Amelia es una niña nacida en 1965 y que, a punto de cumplir los diez años contempla, con cierto distanciamiento y mucho humor, los acontecimientos que se viven en la España de los años sesenta y setenta. Una España en la que, dados el progresivo e inexorable agotamiento del franquismo y los cambios económicos, sociales y culturales, se abren las puertas de los tiempos modernos, frente a los antiguos, representados en este caso por el padre de Adela, quien a la edad de su hija no conoció cosas como el plástico o juguetes como la Nancy o los Madelman.

La España en la que vive Amelia es la del 600 y la del 1430; la de Eurovisión; la de las series televisivas ('La casa de la pradera', 'Hombre rico, hombre pobre', 'Raíces' o 'Dallas'); la de programas como 'Un, dos, tres'; la de películas como 'Siete novias para siete hermanos' o 'Tiburón'; la de modernos electrodomésticos, como lavadoras, batidoras o exprimidoras, que liberaban a las mujeres de servidumbres físicas y les permitían estudiar y divertirse. Todo ello representa el progreso, la modernización y la prosperidad, «que restañaba las heridas antiguas y traía un lenguaje alegre y fresco». Pero también es la España de estafas como la de Sofico Renta; la de la emigración y la proliferación de barrios metropolitanos; la de ETA, el FRAP y el GRAPO; la de la pérdida del Sáhara; la de los estertores del dictador, &ldquoel marciano español&rdquo, y sus últimas sentencias de muerte.

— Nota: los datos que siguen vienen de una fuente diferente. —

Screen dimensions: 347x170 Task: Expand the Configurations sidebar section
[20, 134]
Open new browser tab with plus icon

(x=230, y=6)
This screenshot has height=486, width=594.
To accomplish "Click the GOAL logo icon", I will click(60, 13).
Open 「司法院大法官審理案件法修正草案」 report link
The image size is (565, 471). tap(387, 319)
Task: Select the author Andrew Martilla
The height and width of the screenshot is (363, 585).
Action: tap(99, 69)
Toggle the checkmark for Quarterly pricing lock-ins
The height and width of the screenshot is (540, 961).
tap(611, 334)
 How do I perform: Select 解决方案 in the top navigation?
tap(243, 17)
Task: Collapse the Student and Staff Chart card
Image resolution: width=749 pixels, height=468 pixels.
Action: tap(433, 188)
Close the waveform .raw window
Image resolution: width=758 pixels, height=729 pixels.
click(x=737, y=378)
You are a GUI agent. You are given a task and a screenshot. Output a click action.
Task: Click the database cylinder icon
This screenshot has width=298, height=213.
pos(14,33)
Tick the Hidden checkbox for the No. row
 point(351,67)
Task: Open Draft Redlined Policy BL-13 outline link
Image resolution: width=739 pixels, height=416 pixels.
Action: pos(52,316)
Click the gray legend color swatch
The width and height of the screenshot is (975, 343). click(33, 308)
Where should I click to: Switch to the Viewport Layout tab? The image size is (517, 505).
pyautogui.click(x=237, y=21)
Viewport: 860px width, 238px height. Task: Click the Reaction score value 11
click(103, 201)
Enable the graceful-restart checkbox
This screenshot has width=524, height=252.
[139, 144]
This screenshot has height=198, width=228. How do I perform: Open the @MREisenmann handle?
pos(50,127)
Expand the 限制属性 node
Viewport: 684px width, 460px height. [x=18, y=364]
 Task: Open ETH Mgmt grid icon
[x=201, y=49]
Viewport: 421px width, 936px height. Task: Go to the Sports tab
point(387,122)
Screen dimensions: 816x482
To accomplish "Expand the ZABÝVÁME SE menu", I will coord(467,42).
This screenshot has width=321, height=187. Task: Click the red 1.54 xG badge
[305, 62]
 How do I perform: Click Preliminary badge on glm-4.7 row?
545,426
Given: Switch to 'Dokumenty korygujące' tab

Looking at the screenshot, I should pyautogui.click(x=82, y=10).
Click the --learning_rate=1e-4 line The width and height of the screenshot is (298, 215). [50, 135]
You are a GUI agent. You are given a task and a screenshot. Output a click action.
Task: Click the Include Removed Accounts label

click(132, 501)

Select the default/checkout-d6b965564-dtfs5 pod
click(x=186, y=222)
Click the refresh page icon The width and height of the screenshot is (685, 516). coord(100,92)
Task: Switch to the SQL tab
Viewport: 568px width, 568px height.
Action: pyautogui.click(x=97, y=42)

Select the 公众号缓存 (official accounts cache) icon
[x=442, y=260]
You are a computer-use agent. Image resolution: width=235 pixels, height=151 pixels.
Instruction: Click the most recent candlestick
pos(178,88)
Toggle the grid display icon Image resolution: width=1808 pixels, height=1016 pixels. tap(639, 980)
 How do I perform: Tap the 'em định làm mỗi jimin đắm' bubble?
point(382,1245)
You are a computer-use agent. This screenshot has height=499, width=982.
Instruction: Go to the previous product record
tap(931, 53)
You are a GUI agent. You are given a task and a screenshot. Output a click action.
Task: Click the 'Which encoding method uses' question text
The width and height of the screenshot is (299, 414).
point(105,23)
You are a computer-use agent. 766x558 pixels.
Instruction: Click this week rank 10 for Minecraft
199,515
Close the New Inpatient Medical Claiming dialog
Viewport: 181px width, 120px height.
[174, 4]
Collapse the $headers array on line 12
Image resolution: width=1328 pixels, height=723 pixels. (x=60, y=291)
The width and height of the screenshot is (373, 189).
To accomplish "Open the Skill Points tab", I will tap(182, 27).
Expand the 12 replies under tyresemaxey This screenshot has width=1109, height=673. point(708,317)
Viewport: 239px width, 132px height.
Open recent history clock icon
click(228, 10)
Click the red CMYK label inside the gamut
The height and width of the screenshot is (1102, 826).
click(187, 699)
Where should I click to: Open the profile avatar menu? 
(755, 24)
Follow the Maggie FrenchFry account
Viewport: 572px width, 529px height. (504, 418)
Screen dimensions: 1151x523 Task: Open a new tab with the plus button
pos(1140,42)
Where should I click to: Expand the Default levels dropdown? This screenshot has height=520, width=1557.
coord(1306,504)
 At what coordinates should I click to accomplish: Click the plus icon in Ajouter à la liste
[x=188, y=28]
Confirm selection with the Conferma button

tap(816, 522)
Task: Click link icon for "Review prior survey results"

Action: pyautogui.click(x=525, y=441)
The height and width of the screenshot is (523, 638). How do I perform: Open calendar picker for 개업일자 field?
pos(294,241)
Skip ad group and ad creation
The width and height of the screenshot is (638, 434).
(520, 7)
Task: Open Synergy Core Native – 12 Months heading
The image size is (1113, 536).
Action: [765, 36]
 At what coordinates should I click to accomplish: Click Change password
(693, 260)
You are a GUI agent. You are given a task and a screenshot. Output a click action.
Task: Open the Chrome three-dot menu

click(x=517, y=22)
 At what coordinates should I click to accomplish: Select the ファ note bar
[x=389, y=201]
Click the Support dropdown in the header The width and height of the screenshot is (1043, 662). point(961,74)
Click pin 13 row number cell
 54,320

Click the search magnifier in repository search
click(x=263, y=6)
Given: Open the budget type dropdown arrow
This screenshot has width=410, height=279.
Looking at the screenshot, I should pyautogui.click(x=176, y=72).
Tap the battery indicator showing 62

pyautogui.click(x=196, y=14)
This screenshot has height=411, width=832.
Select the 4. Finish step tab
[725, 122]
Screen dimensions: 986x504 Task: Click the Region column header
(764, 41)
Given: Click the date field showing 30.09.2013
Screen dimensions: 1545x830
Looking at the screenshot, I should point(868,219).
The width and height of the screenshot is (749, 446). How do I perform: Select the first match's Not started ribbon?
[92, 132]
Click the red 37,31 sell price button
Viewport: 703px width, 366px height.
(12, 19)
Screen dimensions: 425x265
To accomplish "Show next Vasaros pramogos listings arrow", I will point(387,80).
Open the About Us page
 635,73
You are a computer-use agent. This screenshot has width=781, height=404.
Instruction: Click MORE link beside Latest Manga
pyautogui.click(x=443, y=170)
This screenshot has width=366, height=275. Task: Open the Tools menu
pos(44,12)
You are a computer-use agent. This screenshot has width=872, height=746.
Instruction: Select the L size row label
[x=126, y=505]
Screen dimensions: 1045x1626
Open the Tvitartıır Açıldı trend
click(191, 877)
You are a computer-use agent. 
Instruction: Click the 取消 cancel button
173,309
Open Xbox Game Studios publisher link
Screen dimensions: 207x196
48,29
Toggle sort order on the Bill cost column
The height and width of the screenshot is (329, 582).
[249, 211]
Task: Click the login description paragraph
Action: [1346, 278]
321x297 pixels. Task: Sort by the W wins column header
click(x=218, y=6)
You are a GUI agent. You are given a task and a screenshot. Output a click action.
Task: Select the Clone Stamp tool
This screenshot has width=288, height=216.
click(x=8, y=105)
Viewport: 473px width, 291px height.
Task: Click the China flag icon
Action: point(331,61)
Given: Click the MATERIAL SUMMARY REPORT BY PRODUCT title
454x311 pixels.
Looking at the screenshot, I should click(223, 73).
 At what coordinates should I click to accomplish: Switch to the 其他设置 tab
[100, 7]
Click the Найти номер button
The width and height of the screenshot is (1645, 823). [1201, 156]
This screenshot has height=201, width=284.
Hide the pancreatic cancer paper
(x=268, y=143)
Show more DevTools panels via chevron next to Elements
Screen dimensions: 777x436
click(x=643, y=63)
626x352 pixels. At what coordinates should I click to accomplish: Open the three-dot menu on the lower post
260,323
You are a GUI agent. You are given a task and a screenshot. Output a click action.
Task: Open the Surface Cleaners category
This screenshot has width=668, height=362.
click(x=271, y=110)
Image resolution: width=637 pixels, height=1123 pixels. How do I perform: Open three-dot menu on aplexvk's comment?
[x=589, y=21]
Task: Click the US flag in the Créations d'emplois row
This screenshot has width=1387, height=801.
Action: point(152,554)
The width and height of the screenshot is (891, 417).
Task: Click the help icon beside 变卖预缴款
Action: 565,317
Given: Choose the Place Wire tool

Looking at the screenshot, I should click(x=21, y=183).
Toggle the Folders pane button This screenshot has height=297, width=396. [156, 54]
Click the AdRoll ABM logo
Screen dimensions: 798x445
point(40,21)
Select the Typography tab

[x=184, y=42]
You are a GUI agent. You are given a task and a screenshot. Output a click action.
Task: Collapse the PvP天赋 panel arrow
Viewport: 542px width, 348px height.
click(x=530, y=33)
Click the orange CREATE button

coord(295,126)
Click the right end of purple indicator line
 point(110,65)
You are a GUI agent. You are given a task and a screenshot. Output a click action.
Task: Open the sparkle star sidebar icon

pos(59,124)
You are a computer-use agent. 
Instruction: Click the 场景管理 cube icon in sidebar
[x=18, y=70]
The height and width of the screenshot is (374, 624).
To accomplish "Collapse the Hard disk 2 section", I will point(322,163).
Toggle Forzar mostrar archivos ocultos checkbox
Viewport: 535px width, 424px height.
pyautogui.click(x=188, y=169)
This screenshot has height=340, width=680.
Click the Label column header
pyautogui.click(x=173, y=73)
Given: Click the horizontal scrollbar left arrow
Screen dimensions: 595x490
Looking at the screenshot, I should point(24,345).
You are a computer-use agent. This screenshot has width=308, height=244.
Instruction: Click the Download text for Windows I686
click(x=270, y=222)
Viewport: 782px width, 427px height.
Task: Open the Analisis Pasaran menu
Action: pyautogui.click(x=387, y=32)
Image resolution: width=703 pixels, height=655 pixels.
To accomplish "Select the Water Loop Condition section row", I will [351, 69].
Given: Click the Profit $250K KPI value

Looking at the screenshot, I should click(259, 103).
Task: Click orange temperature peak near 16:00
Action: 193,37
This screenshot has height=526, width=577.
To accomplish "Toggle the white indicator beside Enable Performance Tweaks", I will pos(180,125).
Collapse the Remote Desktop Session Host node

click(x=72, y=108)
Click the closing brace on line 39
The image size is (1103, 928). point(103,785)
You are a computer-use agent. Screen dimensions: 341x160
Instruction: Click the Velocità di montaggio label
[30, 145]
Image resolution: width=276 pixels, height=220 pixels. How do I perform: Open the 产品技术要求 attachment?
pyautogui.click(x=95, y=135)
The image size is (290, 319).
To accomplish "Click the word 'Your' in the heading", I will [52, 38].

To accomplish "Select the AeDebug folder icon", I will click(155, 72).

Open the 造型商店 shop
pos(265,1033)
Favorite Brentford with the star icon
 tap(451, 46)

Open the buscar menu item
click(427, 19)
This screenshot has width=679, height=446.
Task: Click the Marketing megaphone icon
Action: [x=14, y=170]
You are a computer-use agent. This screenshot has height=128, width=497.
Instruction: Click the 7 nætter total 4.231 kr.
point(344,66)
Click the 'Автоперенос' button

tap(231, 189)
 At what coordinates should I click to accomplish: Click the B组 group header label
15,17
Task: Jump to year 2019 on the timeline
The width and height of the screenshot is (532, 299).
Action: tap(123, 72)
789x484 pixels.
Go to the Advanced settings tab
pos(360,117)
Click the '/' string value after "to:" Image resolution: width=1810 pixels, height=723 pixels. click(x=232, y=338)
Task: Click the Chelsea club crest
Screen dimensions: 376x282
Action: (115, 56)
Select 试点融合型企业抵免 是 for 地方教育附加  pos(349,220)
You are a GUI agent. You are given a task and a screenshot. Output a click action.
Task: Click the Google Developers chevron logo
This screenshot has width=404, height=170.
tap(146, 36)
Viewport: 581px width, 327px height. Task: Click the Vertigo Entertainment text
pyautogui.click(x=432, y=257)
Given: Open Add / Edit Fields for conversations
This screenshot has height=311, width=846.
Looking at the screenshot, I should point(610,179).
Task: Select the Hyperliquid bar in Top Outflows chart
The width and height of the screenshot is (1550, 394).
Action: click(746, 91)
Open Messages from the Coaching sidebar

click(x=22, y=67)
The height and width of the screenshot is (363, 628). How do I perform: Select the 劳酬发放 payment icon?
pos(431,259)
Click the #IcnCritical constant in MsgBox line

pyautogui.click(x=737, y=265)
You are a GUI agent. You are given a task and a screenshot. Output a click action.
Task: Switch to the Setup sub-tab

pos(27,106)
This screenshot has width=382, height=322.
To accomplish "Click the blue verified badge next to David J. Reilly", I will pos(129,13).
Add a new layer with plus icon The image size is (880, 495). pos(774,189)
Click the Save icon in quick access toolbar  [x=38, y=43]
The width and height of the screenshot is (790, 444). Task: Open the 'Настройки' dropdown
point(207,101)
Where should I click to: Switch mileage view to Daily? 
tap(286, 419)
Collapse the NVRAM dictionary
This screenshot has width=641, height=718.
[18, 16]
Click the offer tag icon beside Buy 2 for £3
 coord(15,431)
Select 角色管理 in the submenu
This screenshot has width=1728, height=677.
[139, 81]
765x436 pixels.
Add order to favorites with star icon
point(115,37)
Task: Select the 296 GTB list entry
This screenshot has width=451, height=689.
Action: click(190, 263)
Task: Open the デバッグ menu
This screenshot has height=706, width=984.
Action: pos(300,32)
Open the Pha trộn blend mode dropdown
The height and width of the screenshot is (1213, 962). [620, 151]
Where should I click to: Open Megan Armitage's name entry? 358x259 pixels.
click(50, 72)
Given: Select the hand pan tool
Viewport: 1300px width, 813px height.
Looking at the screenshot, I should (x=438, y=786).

Nos hallamos, pues, ante una buena novela, con tintes costumbristas y tonos nostálgicos, no exentos de autobiografismo, como lo demuestran los agradecimientos con que se cierra la misma. Una novela muy bien escrita, con un ritmo ágil y un estilo muy cuidado, en la que se defienden valores como la familia, la amistad, la solidaridad, la justicia social y el amor, y en la que no faltan momentos de ternura y de hondo lirismo.